Woordenboek

Zoek in het woordenboek

Woordenboek(en)

Term Betekenis
'oeste

oeste(n) oogsten.
Zie:
oest.

synoniem(en) -  oesten
'oestbrôôd

oestbrôôd krentenbrood op de dag dat de oogst binnen is gegeten: geg. d. Z.B. (Wolf.) die aantekent: zo mogelijk gebakken van meel v. d. nieuwe oogst.
Zie:
oestkoeken.

'oestbigge

oestbigge 1) in augustus geboren big: geg. d. N.B. (Kg.); Sch.-D. (Zr.; Ng.; Dsr.; Rns.; Bh.; Hsd.; Ow.).
1) voor plaats. oe:klank in deze in volg. samenstellingen verg. oest.

'oest

oest! uitroep om e. dier te verjagen bv.: oest oest katte! ga weg poes!: W. (omg.
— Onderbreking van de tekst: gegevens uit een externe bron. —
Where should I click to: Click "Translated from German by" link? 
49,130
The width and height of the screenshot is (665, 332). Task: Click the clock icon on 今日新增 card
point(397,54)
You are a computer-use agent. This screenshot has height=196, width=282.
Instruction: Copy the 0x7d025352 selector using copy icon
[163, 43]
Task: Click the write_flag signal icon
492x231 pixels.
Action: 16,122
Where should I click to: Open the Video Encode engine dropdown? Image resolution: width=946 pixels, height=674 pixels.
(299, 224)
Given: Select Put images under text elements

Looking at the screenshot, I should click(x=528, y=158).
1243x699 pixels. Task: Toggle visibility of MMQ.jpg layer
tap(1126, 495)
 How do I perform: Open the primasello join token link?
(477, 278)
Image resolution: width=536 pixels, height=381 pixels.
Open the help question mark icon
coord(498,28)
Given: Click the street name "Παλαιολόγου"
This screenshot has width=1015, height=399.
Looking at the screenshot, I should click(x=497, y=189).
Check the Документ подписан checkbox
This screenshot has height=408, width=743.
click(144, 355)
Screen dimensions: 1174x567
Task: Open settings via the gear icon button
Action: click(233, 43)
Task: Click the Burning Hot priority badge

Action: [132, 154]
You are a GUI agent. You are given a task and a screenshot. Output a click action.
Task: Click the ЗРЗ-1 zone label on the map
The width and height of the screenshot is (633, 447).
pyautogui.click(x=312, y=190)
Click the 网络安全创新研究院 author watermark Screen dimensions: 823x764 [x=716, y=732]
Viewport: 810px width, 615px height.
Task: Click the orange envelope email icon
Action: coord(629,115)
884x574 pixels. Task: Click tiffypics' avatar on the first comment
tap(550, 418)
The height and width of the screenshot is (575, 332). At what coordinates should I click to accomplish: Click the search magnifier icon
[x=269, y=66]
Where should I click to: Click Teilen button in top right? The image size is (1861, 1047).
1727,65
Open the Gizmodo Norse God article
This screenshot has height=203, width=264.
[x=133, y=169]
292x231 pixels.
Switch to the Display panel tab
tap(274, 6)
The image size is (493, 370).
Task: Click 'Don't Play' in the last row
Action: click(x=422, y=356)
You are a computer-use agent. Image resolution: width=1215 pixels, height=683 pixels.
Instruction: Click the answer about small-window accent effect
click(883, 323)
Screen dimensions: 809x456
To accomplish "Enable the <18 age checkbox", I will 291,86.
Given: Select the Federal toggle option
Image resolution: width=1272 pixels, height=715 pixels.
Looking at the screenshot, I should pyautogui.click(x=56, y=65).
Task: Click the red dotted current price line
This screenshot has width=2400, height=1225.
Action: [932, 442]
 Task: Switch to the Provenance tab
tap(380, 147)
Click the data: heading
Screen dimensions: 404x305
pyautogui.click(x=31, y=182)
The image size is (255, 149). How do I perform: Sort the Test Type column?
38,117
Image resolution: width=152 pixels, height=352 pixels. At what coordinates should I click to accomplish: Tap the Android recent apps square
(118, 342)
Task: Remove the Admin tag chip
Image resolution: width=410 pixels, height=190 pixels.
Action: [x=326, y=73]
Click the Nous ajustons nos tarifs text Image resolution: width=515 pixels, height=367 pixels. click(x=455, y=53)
Mdb.; Njoos.; Srk.; Aag.); Z.B. (Kpl.); N.B. (Col.); T. (Tln.; Mtd.; Po.); Sch. (Zr.; Ng.; Rns.; Bwh.); Z.V.W. (Cz.; Sdk.); L.v.Ax. (Nz.); in 't bz. tegen varkens: Hkz.; Bld.; Bzl.
De vorm oesja! geg. d. W. (Aag.); T. (Tln.; Scherp.); Sch.-D. (Zr.; Elm.; Kwv.; Sjl.); Z.V.W.; hoesja!: Ofl. (Dl.); Aant. h-vorm ook geg. d. Cz.; volg. Bks. te onderscheiden: oesjà t. e. varken oert! t. e. hond kets! t. e. kat.